(Stored items from a collection)
┌────────

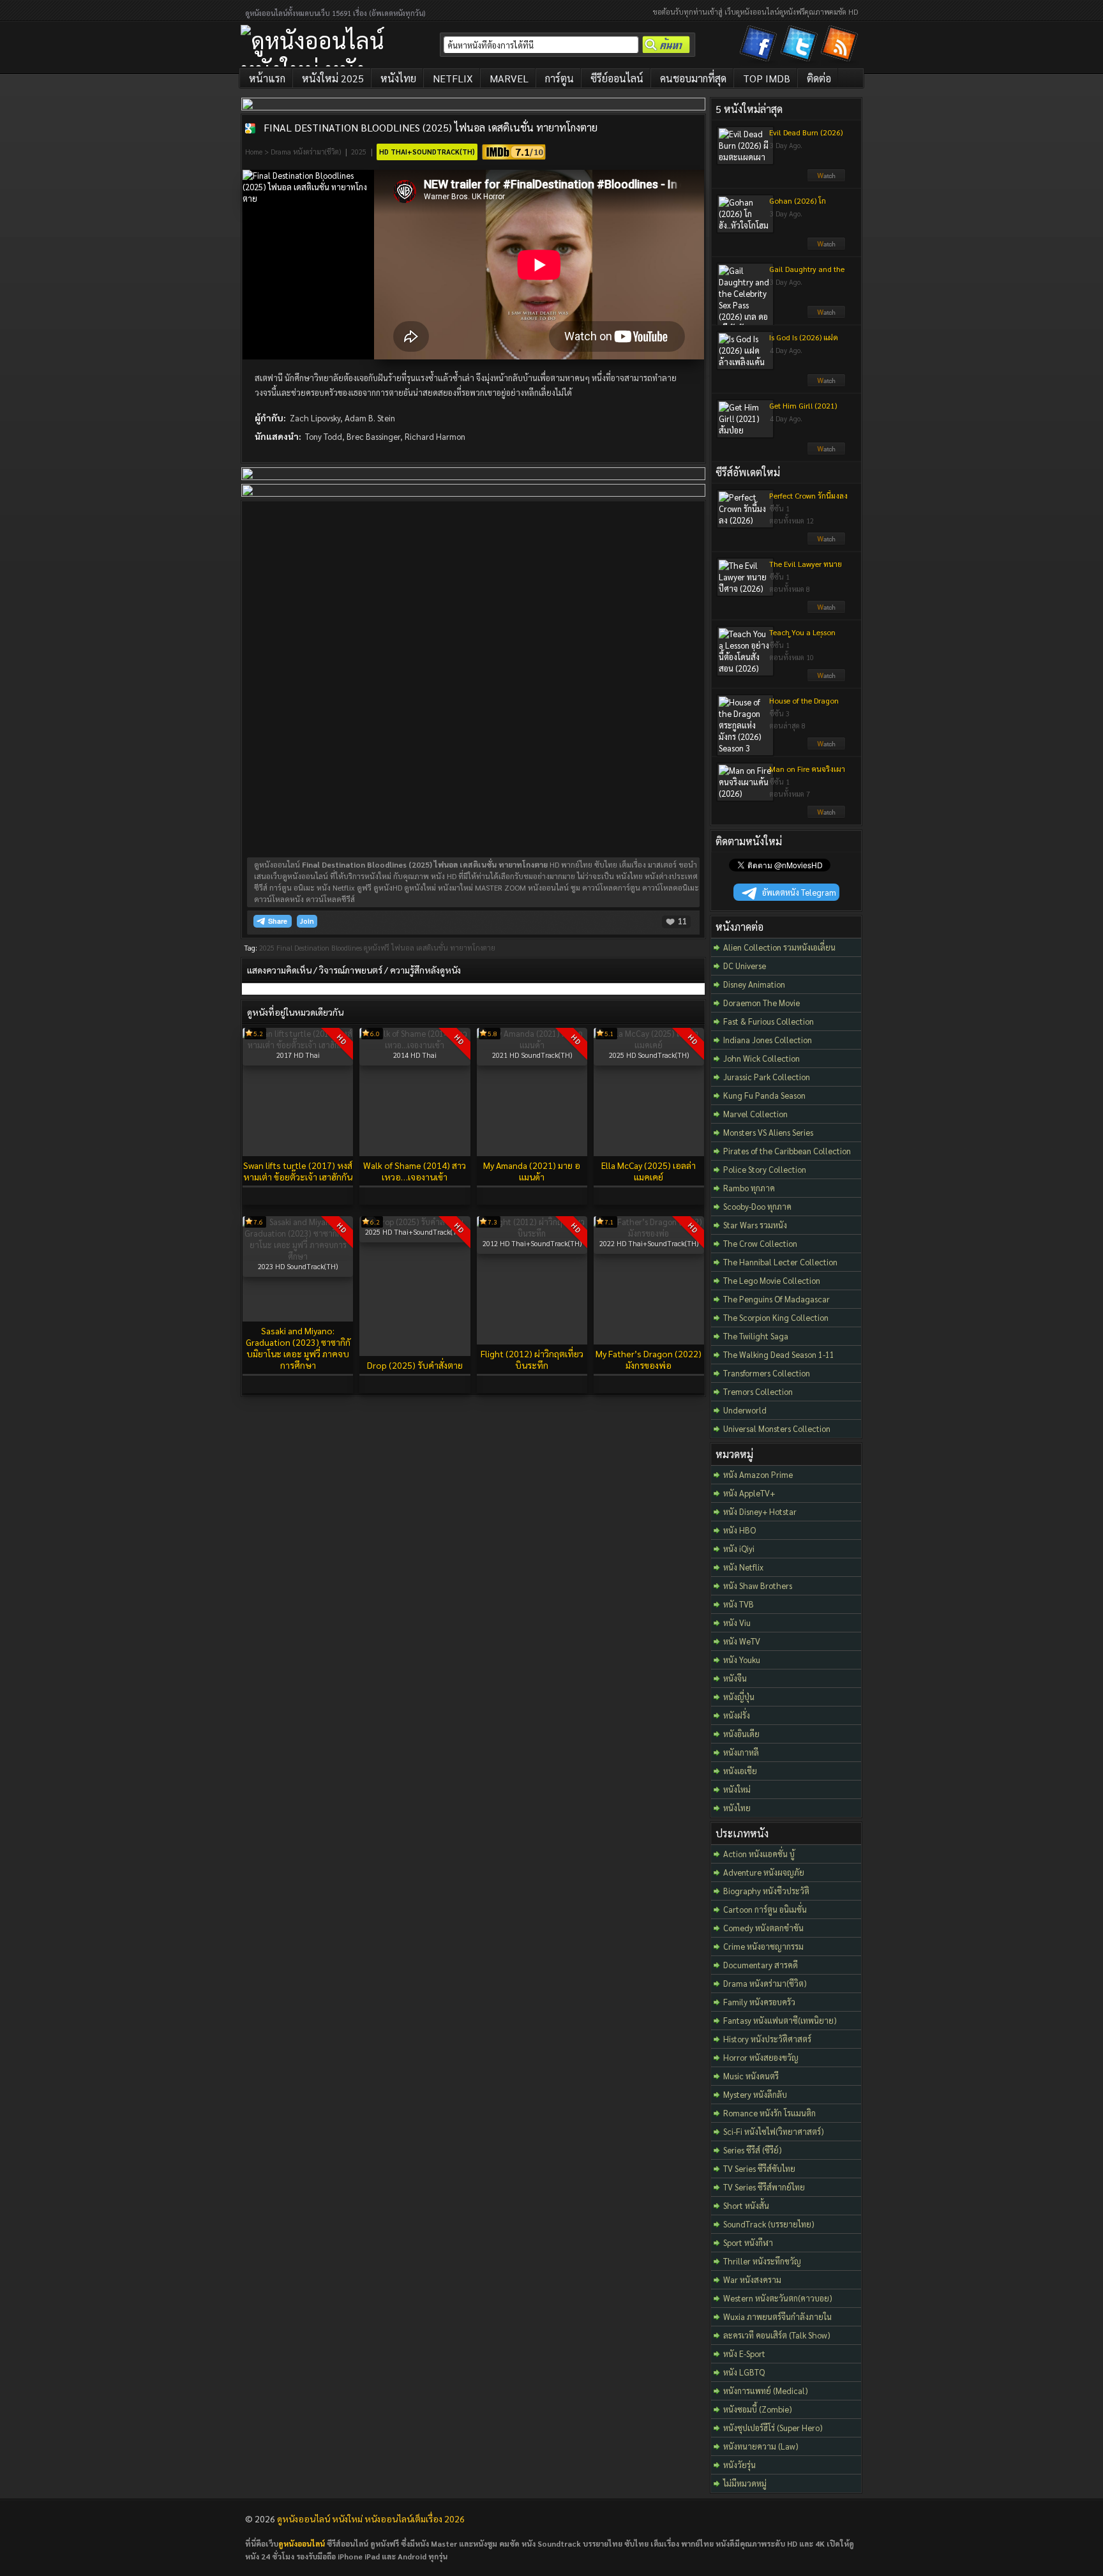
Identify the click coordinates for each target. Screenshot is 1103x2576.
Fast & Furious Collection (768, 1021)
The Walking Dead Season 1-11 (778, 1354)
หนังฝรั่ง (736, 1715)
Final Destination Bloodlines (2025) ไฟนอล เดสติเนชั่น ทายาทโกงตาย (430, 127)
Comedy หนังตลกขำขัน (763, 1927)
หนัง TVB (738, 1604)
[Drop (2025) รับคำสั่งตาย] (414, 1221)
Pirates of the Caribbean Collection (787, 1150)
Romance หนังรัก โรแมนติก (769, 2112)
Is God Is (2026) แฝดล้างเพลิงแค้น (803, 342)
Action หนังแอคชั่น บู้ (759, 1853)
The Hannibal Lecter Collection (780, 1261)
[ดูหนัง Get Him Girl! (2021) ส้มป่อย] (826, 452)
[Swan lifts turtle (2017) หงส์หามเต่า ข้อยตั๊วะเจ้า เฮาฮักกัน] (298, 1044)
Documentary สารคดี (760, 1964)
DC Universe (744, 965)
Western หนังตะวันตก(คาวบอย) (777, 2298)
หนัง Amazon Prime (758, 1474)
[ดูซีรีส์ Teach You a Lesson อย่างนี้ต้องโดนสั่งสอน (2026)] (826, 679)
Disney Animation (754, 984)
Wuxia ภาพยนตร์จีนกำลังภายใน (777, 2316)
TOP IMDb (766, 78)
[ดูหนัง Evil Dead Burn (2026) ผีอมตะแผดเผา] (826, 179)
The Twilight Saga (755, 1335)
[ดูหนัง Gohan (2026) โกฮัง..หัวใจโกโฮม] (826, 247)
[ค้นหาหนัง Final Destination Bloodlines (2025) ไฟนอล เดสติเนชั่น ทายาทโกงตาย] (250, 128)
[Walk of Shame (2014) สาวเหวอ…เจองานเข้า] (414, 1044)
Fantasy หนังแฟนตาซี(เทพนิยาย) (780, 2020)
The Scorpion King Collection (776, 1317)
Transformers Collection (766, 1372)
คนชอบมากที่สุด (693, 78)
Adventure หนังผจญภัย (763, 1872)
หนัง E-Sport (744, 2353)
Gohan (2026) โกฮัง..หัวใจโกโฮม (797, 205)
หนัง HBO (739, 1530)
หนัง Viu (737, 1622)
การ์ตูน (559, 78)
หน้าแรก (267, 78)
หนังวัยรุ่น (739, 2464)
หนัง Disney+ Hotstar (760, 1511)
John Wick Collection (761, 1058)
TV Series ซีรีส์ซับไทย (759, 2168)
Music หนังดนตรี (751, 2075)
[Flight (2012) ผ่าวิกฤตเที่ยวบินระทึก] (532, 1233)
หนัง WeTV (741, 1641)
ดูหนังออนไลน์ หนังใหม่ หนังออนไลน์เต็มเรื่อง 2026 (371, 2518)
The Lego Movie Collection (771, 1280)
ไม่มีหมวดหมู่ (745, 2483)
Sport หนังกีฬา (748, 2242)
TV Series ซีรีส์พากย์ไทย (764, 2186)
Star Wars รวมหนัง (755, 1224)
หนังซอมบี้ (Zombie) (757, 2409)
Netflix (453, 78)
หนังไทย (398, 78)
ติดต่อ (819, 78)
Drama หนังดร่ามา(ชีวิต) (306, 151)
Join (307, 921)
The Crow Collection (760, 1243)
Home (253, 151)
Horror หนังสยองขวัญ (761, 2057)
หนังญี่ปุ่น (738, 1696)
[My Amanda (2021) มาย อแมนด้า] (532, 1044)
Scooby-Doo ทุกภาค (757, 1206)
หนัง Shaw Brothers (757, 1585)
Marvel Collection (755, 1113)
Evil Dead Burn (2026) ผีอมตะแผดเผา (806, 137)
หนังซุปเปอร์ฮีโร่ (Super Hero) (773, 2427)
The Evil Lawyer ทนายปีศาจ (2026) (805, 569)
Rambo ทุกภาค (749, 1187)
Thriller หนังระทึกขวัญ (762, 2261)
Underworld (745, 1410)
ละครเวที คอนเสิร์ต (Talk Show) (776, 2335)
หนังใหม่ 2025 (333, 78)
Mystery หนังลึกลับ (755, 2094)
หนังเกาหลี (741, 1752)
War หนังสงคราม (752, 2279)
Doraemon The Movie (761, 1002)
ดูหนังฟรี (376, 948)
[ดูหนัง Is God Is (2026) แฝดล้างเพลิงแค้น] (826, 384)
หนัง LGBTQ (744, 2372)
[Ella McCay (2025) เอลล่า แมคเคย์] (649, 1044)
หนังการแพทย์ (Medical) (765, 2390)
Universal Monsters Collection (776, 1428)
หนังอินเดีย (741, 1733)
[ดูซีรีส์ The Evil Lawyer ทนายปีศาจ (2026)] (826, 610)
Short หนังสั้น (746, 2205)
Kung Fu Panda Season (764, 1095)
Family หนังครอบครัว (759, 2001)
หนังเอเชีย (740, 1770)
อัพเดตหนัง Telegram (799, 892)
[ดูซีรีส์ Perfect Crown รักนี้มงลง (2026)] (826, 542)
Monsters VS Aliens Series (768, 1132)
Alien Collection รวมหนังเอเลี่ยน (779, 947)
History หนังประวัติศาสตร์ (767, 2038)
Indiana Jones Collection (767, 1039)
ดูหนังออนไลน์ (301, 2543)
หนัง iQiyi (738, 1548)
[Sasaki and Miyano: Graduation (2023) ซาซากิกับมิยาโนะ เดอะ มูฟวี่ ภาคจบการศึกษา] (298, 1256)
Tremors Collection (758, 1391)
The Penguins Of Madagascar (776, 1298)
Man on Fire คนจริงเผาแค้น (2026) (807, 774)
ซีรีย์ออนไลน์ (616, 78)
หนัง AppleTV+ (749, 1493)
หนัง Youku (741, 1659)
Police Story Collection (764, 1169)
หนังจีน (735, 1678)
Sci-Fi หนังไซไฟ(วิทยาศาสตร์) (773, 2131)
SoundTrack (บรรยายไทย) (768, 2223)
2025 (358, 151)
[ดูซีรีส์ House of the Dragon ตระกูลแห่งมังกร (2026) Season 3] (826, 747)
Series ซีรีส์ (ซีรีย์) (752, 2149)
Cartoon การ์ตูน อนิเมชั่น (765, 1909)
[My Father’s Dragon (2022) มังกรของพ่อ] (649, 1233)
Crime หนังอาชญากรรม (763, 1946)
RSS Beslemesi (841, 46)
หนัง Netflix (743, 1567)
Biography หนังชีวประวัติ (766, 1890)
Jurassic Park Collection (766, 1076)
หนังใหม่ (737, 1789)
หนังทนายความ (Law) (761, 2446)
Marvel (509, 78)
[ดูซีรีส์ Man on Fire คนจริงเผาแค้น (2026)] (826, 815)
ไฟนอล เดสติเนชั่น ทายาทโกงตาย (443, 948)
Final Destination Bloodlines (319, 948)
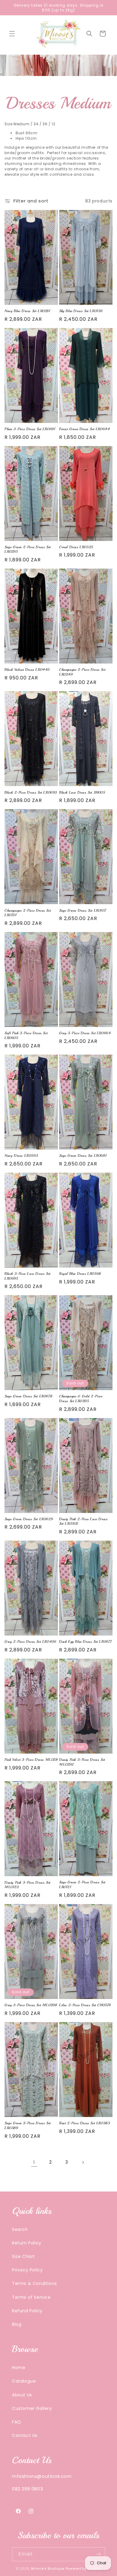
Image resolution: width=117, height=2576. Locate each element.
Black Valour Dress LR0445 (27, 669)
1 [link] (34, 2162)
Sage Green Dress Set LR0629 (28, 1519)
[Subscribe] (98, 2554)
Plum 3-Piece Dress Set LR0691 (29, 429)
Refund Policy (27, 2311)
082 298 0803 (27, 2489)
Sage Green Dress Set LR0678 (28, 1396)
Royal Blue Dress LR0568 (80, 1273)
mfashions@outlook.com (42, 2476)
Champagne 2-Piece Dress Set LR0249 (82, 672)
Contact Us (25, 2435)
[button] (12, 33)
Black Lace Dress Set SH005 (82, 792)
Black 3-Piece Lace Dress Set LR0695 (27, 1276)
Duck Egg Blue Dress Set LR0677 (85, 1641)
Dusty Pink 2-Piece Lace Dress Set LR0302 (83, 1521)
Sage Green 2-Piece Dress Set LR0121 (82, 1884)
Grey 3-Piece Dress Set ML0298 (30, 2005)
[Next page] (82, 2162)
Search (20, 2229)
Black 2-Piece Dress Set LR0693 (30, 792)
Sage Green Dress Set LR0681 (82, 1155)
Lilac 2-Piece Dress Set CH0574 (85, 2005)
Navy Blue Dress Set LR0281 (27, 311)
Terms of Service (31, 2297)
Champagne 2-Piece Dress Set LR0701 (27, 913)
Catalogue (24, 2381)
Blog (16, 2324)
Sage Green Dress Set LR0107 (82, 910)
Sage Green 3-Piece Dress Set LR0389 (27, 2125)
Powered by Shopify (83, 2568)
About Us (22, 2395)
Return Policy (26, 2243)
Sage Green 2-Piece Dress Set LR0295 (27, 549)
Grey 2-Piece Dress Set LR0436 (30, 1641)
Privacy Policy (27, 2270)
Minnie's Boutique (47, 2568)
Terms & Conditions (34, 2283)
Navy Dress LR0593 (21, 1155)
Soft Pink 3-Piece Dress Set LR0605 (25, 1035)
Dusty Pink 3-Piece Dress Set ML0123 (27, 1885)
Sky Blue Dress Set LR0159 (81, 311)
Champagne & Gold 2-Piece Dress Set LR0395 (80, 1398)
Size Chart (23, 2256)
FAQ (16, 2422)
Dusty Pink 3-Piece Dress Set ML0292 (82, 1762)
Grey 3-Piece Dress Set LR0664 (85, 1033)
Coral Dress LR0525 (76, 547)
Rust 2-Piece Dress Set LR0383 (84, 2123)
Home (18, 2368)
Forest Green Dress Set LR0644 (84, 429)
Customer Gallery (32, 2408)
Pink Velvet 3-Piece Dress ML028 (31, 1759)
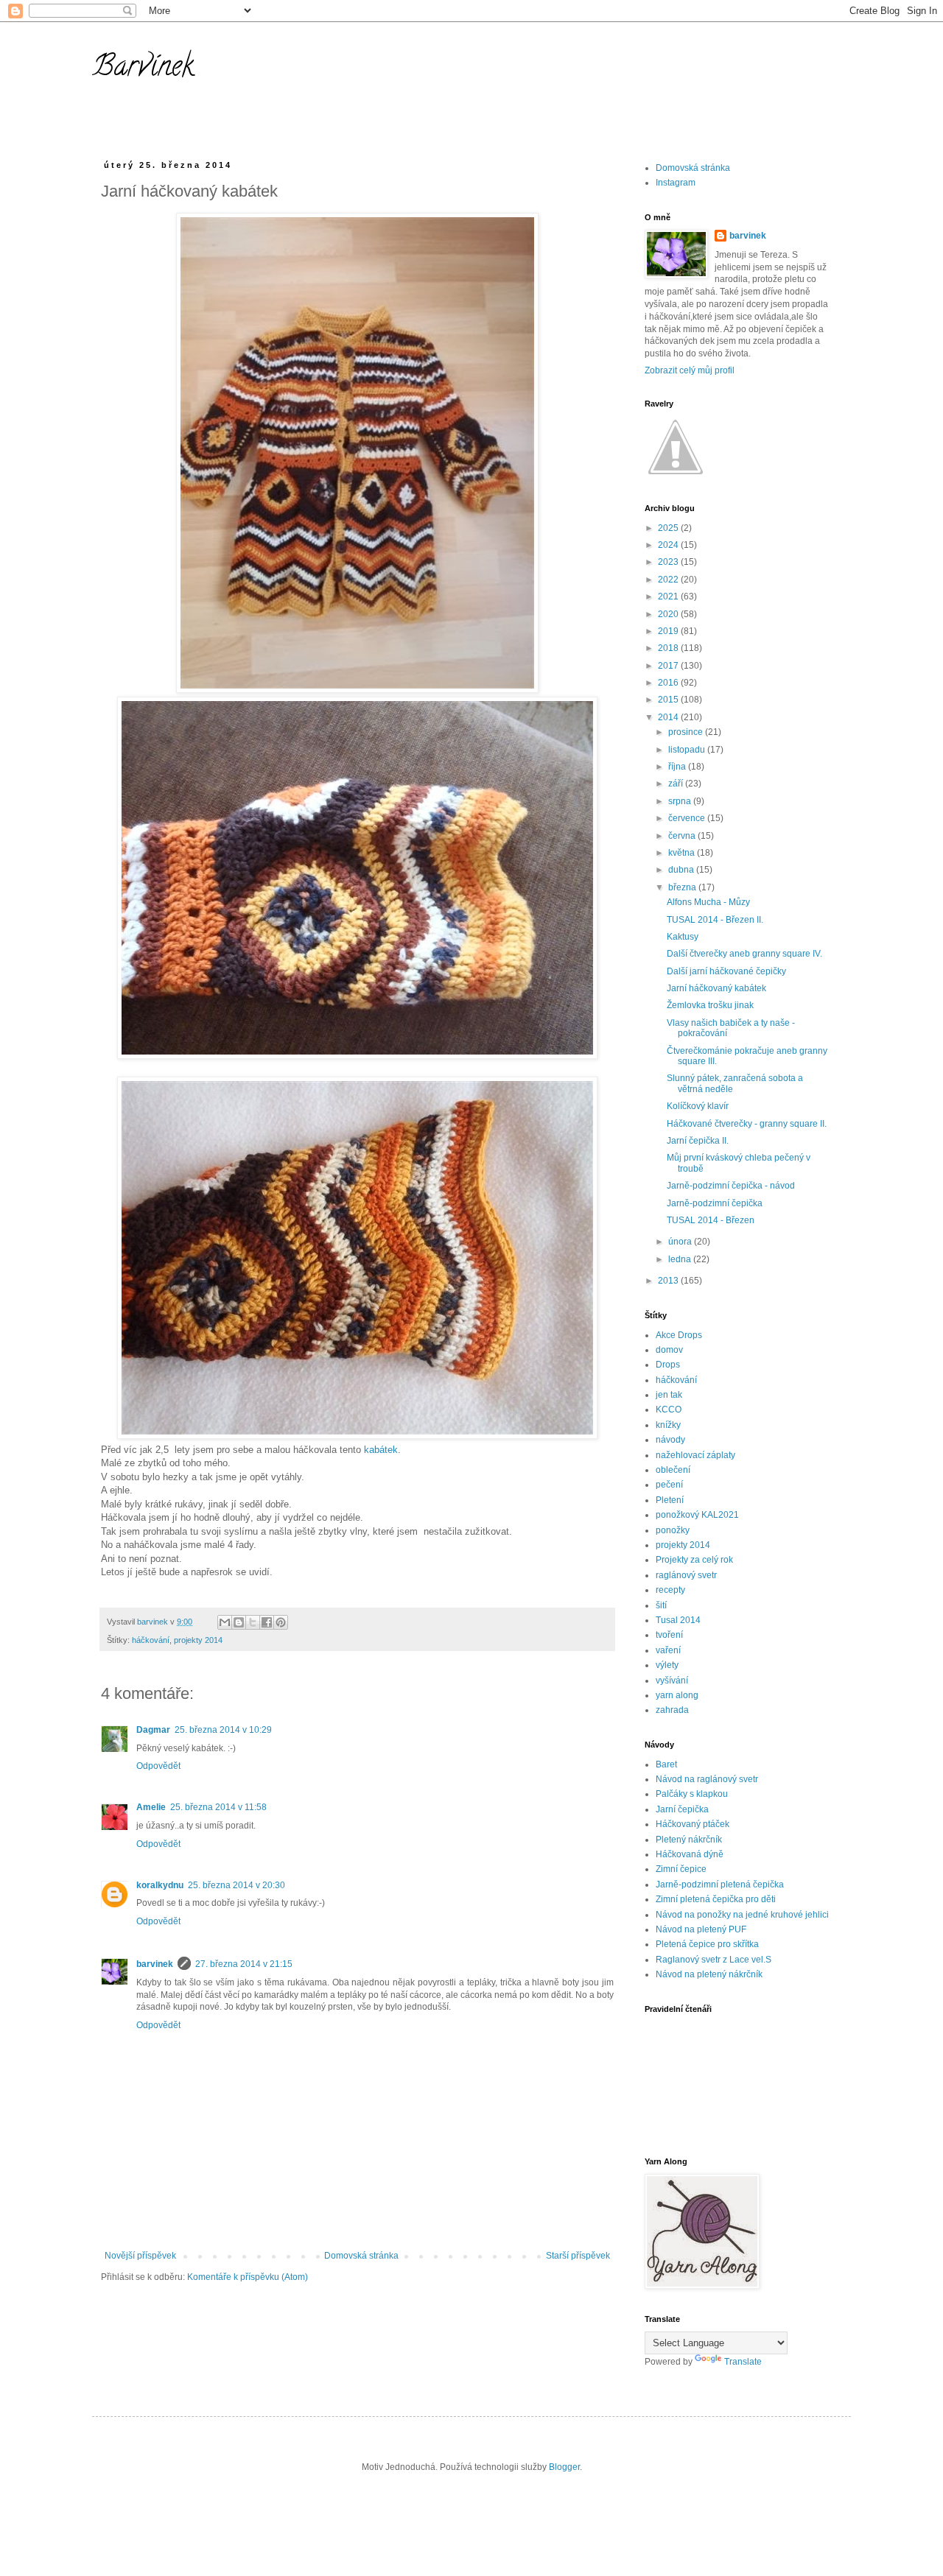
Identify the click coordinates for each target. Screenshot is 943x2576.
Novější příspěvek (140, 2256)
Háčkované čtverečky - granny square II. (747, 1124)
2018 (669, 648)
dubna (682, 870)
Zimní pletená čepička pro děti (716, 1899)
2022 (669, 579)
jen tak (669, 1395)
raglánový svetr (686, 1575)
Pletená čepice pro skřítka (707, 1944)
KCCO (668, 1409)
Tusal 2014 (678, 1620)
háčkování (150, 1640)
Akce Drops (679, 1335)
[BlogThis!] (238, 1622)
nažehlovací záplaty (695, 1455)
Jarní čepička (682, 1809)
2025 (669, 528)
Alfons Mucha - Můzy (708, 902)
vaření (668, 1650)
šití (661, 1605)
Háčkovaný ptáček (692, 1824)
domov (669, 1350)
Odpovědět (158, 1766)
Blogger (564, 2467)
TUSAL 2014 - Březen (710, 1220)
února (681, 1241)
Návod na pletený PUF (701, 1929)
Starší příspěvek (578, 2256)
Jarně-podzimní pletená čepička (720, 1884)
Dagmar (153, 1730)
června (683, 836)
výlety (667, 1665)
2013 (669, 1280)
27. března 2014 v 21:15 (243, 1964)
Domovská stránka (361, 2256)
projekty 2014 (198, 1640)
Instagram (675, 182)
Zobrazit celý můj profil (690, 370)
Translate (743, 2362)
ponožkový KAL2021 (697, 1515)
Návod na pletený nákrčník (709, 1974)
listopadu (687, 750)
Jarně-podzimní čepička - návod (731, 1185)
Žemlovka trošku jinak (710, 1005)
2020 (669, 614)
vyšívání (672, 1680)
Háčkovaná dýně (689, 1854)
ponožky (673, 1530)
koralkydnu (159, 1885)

└────────

— EXERCISE OBJECTIVE —
From the records above, print only the lines between the one holding "Action หนังแอคชั่น บู้ (759, 1853)" and the one holding "หนัง Amazon Prime (758, 1474)", inclusive, exactly as they stand.

— EXERCISE SOLUTION —
Action หนังแอคชั่น บู้ (759, 1853)
The Hannibal Lecter Collection (780, 1261)
[ดูหนัง Get Him Girl! (2021) ส้มป่อย] (826, 452)
[Swan lifts turtle (2017) หงส์หามเต่า ข้อยตั๊วะเจ้า เฮาฮักกัน] (298, 1044)
Documentary สารคดี (760, 1964)
DC Universe (744, 965)
Western หนังตะวันตก(คาวบอย) (777, 2298)
หนัง Amazon Prime (758, 1474)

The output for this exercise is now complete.